* [EXERCISE PROMPT]: Tally the lines of the data below that contain the string "header", and reply with only that number.

▼

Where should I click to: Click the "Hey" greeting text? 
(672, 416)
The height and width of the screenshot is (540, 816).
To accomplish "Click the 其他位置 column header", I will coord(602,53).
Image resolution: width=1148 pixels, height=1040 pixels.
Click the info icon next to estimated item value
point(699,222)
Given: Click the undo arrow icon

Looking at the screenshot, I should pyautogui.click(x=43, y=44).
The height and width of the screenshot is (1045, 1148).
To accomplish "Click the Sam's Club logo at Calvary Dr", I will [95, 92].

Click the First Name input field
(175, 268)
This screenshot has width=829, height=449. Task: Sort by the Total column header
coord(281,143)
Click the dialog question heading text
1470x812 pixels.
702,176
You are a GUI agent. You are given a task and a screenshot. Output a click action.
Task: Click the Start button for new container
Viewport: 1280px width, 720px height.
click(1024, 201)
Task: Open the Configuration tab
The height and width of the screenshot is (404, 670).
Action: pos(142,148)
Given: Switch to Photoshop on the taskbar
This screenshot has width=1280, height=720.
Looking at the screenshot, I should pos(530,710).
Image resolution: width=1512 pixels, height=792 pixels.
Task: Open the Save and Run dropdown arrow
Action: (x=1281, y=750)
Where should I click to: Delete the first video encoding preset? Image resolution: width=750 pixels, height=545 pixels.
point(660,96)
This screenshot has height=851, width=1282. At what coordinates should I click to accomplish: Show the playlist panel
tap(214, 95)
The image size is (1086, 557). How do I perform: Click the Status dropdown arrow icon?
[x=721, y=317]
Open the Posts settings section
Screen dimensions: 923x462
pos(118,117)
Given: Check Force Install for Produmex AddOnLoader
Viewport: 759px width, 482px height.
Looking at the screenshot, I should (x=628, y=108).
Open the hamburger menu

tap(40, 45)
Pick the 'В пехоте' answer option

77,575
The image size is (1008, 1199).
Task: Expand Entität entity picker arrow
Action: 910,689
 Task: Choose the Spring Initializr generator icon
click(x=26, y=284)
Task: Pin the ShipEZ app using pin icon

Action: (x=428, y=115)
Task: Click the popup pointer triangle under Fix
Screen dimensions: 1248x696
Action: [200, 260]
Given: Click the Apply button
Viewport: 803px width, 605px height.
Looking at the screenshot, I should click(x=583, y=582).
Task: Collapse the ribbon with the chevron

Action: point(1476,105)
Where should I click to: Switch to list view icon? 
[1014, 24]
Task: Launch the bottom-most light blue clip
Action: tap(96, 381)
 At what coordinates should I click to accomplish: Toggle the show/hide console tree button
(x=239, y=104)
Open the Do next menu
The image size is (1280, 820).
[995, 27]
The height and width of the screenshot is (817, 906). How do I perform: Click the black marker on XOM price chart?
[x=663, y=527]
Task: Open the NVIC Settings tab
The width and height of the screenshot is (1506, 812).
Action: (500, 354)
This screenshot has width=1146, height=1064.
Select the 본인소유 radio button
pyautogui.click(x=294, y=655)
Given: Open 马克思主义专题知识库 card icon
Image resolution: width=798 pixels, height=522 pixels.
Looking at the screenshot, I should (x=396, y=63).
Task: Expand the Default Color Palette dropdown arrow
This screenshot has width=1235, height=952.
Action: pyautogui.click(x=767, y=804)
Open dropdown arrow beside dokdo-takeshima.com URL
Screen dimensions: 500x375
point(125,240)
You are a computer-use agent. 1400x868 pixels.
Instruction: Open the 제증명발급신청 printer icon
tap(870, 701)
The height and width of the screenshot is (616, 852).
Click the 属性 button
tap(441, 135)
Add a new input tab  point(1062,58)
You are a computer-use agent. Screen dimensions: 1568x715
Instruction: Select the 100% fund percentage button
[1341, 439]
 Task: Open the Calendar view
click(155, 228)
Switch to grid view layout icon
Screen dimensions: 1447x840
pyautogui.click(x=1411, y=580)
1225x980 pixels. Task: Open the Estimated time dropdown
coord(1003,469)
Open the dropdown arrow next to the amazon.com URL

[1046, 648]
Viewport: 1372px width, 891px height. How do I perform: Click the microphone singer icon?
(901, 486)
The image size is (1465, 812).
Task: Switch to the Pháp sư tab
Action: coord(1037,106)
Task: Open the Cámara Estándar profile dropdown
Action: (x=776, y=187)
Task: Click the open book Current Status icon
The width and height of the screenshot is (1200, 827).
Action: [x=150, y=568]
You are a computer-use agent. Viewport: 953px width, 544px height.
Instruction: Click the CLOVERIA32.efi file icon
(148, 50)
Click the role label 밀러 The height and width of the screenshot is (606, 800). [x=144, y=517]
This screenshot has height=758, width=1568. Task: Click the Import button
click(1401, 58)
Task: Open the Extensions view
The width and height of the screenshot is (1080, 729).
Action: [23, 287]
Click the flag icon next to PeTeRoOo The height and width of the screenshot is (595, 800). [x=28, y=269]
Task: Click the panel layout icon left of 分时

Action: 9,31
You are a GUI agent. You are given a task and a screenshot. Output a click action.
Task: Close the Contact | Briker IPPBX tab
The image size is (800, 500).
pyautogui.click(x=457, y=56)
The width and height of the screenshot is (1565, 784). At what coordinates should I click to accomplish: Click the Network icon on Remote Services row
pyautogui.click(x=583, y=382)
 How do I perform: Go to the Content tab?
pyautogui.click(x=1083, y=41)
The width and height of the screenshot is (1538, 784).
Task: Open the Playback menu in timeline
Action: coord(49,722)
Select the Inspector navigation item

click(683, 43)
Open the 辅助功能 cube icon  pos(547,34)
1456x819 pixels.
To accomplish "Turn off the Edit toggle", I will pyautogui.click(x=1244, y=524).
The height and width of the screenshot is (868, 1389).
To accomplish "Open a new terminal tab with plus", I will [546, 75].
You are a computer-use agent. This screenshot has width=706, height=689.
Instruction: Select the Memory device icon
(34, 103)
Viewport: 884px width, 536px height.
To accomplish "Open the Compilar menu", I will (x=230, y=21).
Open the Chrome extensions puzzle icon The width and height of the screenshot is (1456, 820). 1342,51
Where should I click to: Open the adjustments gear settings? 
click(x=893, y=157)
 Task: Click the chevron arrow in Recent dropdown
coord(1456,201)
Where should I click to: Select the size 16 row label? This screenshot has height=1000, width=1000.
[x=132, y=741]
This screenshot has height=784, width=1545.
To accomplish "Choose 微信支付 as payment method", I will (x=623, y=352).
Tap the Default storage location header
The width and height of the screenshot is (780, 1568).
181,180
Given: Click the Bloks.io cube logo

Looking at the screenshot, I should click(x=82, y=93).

▲

* [FINAL ANSWER]: 3